On peut dire que, dans la mesure où nous n'avons pas de service militaire, nous les Islandais, on apprend la discipline en pêchant !
Dans ses sermons, l’un de vos personnages, le pasteur, dénonce la société moderne et la perte ou la disparition de la culture islandaise, surtout à Reykjavik. Le regrettez-vous aussi ?

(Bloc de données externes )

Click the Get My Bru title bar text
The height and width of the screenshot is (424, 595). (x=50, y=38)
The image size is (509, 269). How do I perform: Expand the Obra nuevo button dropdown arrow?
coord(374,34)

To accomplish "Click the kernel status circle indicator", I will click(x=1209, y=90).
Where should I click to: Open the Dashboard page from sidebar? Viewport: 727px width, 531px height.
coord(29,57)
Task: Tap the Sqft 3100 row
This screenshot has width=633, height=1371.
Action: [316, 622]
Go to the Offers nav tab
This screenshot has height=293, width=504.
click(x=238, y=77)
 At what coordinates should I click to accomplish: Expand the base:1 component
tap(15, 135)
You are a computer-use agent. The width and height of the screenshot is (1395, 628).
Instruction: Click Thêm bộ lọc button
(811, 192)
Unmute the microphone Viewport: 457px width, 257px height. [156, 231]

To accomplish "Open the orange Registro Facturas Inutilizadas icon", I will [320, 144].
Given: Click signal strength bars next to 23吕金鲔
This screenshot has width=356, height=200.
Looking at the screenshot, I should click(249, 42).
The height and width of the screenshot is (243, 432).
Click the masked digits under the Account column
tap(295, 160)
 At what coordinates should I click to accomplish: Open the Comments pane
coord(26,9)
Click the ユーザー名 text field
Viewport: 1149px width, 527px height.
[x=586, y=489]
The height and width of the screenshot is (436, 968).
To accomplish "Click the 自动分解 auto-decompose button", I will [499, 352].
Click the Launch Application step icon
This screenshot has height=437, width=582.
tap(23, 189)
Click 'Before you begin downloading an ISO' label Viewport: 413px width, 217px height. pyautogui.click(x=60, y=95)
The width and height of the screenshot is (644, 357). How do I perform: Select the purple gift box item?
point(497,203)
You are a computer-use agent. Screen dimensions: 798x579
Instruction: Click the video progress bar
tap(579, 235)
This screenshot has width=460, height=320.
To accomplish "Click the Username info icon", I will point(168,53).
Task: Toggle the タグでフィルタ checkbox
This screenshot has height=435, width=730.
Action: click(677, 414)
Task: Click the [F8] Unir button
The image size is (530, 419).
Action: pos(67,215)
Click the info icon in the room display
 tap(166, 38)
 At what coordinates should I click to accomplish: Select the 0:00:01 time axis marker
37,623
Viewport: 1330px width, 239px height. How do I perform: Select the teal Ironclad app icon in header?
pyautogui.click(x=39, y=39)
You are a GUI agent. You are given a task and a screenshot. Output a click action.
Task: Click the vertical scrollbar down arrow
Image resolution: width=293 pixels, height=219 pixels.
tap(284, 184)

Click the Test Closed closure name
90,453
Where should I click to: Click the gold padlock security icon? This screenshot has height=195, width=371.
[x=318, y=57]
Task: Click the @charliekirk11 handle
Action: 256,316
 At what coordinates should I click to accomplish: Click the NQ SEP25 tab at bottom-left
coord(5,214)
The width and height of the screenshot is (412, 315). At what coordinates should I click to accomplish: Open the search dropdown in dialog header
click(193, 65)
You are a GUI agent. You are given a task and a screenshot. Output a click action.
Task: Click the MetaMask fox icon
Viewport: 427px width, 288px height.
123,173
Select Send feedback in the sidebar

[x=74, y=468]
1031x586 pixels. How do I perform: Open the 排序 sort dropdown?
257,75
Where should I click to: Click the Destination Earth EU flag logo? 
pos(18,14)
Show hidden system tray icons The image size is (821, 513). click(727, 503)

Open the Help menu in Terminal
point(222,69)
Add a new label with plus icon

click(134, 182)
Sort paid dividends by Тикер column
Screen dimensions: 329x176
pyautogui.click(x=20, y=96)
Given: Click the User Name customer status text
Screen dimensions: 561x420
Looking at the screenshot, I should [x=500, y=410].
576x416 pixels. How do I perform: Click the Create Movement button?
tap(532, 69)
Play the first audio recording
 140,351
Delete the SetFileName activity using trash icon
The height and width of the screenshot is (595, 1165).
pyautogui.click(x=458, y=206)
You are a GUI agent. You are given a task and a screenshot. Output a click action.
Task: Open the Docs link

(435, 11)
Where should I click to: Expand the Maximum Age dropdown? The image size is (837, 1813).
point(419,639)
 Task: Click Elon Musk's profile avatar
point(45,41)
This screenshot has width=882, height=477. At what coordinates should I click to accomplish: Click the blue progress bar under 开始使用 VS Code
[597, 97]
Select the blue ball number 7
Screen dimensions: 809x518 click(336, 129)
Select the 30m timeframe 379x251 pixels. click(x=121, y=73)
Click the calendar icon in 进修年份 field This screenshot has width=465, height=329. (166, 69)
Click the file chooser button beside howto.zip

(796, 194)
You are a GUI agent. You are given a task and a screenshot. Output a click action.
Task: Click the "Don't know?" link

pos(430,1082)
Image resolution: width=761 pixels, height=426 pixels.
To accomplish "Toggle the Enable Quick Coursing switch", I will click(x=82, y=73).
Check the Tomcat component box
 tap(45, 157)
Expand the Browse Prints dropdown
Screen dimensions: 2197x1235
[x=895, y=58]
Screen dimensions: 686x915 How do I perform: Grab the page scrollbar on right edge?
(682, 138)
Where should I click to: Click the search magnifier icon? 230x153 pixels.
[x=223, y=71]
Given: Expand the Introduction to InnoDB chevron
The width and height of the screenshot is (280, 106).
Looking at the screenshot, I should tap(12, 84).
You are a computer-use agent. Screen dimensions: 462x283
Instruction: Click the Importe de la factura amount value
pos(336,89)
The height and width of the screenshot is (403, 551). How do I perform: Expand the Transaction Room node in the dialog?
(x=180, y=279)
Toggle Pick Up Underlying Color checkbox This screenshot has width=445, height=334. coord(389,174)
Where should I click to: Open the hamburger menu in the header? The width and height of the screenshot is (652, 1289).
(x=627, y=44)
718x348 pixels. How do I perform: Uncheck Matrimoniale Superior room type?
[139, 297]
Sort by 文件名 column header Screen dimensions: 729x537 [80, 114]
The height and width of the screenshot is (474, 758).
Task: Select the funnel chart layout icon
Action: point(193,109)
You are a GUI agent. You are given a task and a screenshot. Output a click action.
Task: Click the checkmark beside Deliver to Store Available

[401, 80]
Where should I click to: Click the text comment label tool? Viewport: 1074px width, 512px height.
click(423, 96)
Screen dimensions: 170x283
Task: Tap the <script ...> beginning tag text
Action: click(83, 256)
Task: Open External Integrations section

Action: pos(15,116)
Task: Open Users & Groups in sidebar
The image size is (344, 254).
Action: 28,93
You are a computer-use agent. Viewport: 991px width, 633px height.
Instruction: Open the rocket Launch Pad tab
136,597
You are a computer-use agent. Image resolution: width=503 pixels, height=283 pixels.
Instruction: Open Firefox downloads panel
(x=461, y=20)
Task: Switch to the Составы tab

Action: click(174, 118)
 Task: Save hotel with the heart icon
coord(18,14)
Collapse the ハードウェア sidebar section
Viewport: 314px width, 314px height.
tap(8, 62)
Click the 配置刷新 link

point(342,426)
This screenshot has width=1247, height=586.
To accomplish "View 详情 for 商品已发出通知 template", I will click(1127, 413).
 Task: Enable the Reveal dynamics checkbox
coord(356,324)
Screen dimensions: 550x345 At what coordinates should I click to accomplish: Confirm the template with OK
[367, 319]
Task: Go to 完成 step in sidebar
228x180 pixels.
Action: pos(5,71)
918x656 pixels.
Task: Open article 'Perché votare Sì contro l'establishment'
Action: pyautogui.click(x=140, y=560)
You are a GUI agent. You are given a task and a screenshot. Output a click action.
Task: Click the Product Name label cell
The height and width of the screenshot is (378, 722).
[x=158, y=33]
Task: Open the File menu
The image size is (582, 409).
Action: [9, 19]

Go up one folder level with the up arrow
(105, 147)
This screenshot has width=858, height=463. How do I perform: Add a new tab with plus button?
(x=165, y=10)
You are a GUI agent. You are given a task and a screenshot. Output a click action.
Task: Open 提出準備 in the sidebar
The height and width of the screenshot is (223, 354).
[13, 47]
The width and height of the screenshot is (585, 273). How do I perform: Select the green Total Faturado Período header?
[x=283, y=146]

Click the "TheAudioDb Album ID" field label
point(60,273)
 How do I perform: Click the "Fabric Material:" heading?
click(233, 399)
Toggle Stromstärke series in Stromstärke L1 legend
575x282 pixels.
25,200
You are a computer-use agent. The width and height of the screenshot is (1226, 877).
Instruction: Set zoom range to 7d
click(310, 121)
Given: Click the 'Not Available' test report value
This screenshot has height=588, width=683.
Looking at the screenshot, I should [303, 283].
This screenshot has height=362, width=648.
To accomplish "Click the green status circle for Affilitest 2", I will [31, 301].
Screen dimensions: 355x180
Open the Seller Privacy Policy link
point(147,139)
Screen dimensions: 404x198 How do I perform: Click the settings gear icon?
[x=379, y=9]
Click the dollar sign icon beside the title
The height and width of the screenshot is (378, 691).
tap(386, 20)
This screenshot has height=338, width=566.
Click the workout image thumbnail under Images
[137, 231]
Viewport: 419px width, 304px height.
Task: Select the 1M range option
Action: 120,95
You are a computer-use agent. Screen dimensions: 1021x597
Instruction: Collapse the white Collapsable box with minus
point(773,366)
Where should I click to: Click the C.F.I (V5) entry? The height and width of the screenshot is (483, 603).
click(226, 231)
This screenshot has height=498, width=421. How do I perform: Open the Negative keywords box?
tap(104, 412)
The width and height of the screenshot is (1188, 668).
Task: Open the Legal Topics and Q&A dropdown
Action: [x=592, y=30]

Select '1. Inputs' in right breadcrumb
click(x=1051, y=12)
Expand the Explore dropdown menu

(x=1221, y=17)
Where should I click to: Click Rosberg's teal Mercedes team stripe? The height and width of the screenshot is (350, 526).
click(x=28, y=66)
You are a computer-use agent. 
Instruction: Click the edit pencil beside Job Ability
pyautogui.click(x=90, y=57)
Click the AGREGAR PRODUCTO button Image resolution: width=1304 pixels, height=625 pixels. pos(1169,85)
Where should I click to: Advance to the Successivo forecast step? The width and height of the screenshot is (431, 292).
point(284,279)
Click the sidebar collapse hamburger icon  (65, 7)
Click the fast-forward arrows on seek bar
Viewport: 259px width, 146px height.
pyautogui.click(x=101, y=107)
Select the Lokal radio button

BB : le pasteur est inspiré d’un vrai pasteur qui officiait dans un fjord reculé dans lequel je pêchais. C’était lui-même un personnage fantastique ! Un jour, il s’était blessé aux doigts. Il a mis un bandage avec de l’huile dessus. Comme il ne voulait pas bénir ses paroissiens avec ce bandage tout sale et huileux, il portait des gants de cuisine. Un jour, il devait bénir le corps d'un homme décédé, et dans l’église, devant tout le monde, il a levé sa main, et on pouvait lire sur le gant : « Préparons un barbecue ! » De telles histoires authentiques, je ne pourrais pas les mettre dans un roman, personne ne les croirait...
"Du temps qu'il fait" (éditions Gaïa) de Bergsveinn Birgisson, traduit de l'Islandais par Catherine Eyjólfsson.